** Opening The data block **

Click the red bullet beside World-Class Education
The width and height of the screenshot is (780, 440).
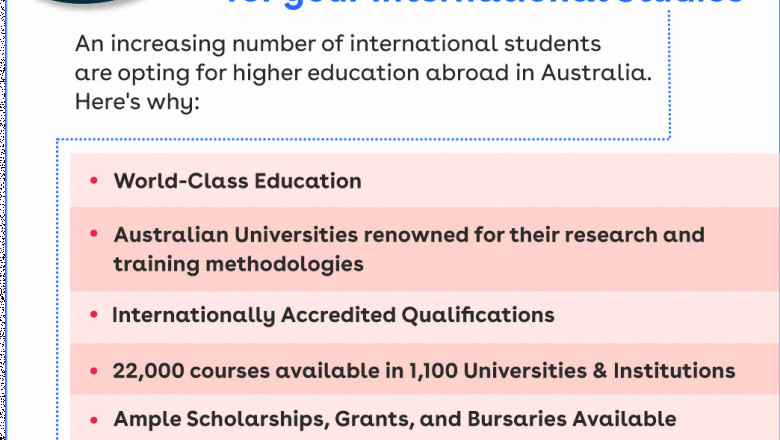(x=93, y=181)
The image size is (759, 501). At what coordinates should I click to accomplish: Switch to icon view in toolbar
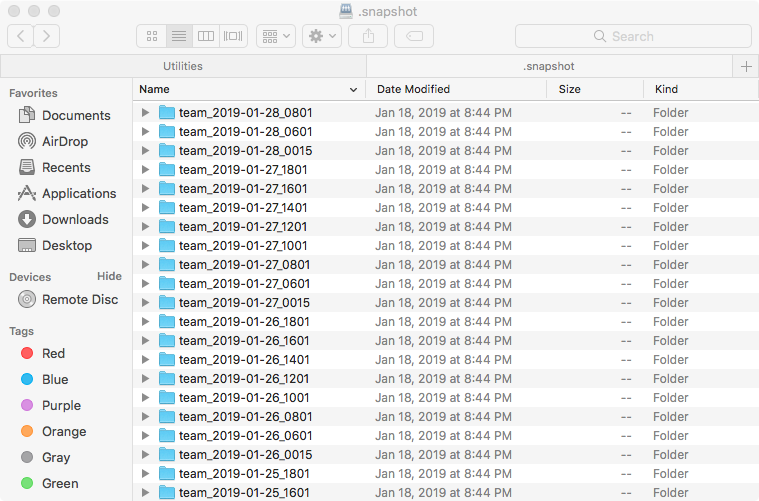152,36
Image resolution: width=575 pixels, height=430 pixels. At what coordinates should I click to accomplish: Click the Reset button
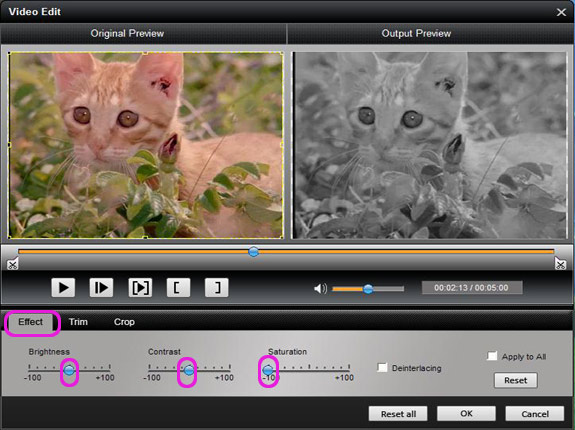pos(516,380)
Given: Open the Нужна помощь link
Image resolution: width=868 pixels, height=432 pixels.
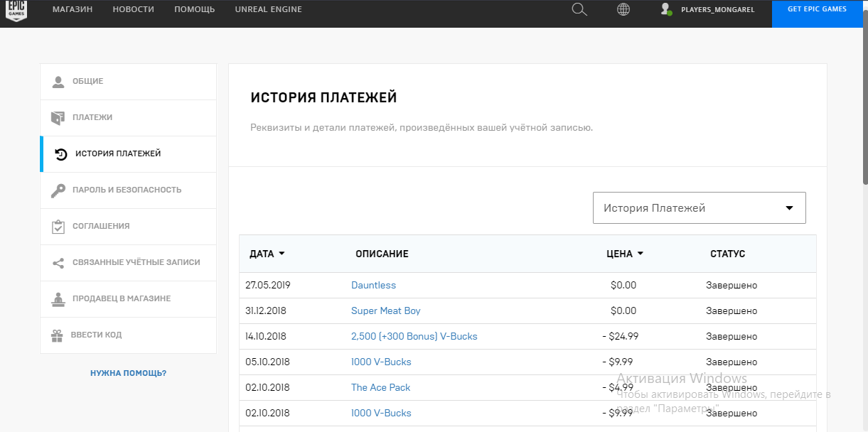Looking at the screenshot, I should coord(128,373).
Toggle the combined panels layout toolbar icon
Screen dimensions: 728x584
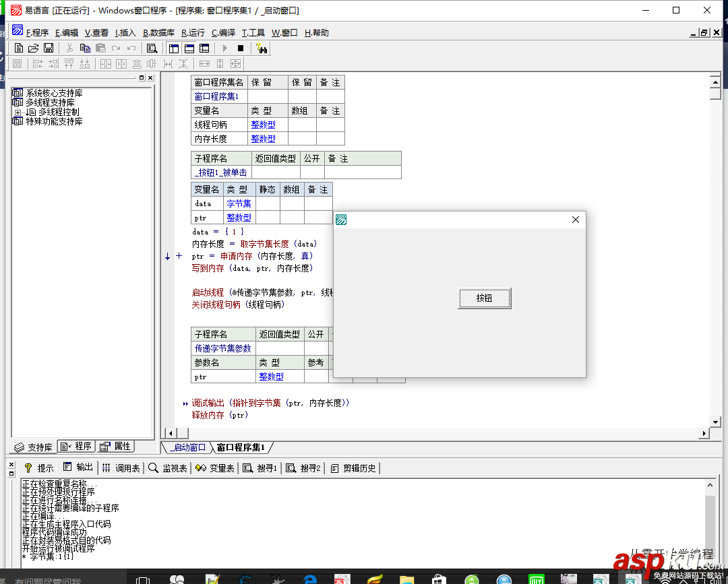204,48
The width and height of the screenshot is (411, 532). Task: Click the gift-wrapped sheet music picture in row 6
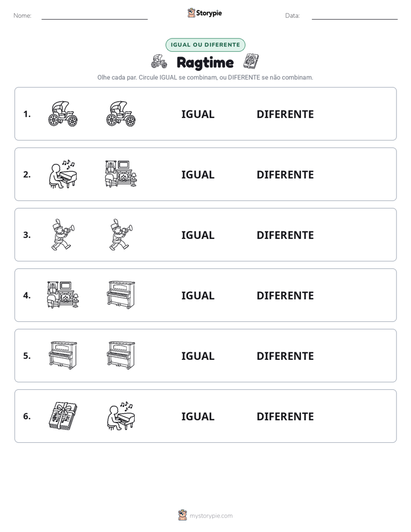pyautogui.click(x=63, y=416)
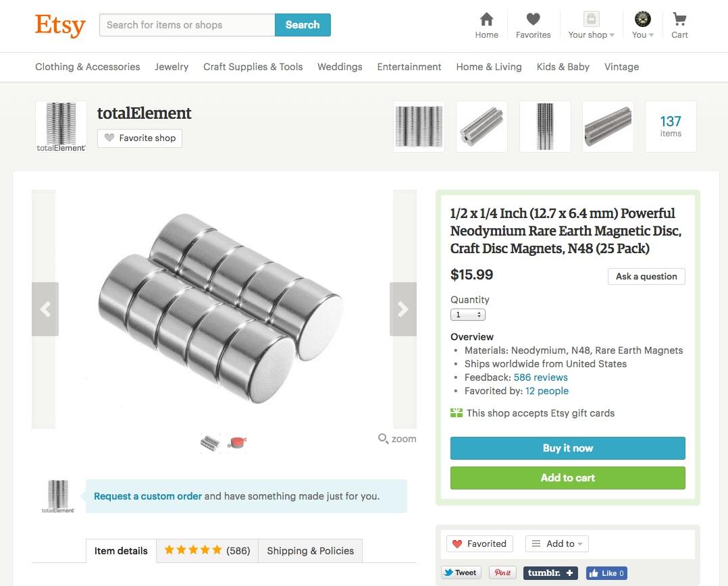
Task: Click the green Add to cart button
Action: 567,478
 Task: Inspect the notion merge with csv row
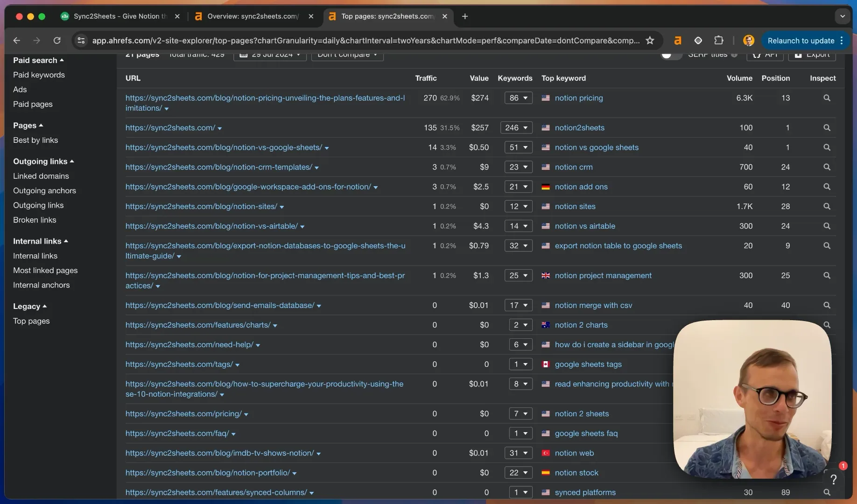827,305
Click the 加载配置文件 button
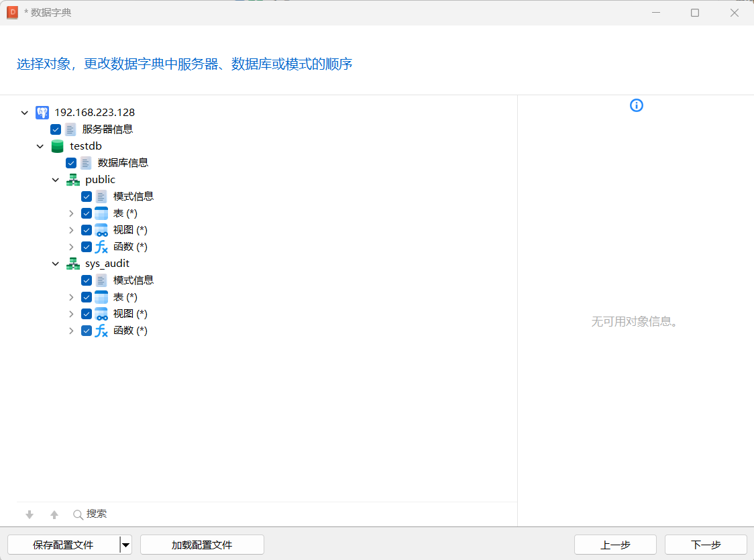 point(202,545)
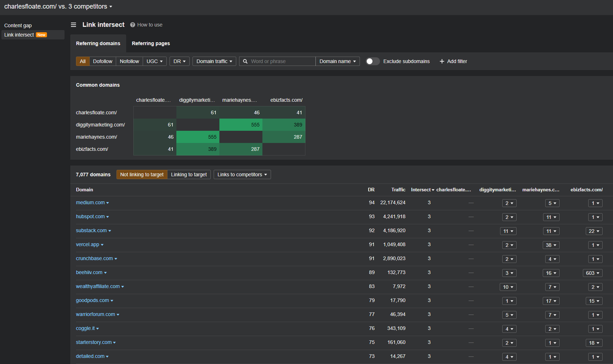Open the hamburger menu beside Link intersect
This screenshot has width=613, height=364.
pos(73,25)
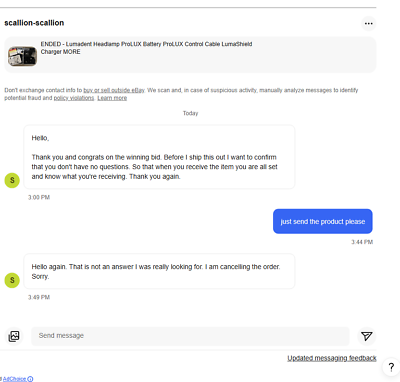Image resolution: width=400 pixels, height=382 pixels.
Task: Expand 'MORE' in the listing title
Action: pos(72,52)
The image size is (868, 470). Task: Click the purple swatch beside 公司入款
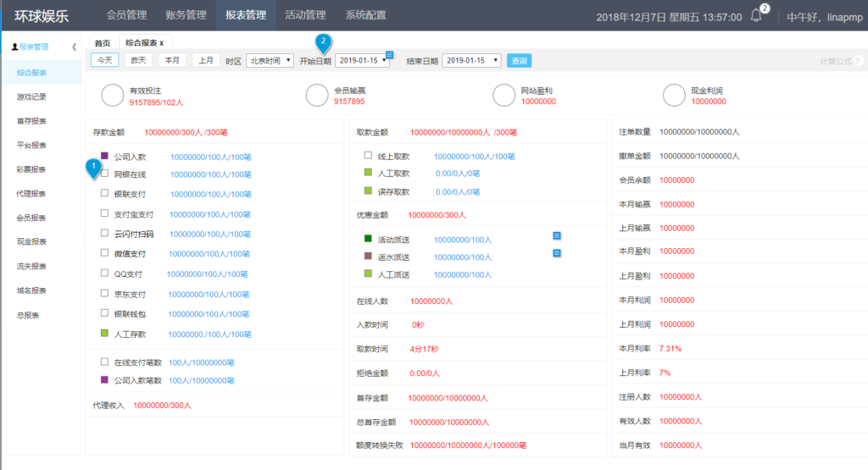click(104, 156)
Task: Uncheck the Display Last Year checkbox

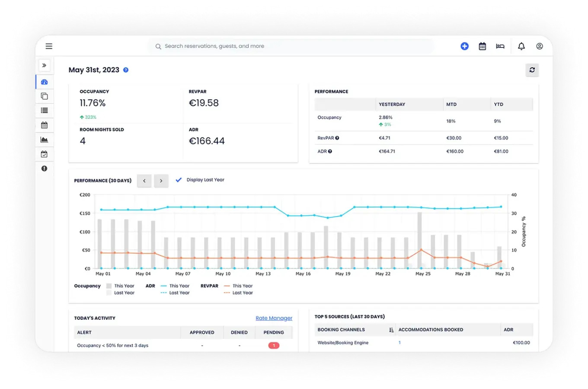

** Closing The data block **

Exercise prompt =>
Only the lines from the start of the records to the one containing "Given: Open the Нужна помощь link" should be repeated, exactly and with both ends kept; drop any pictures.

Reply to the exercise =>
Click the red bullet beside World-Class Education
The width and height of the screenshot is (780, 440).
(x=93, y=181)
The image size is (759, 501). At what coordinates should I click to accomplish: Switch to icon view in toolbar
152,36
Image resolution: width=575 pixels, height=430 pixels. At what coordinates should I click to accomplish: Click the Reset button
pos(516,380)
Given: Open the Нужна помощь link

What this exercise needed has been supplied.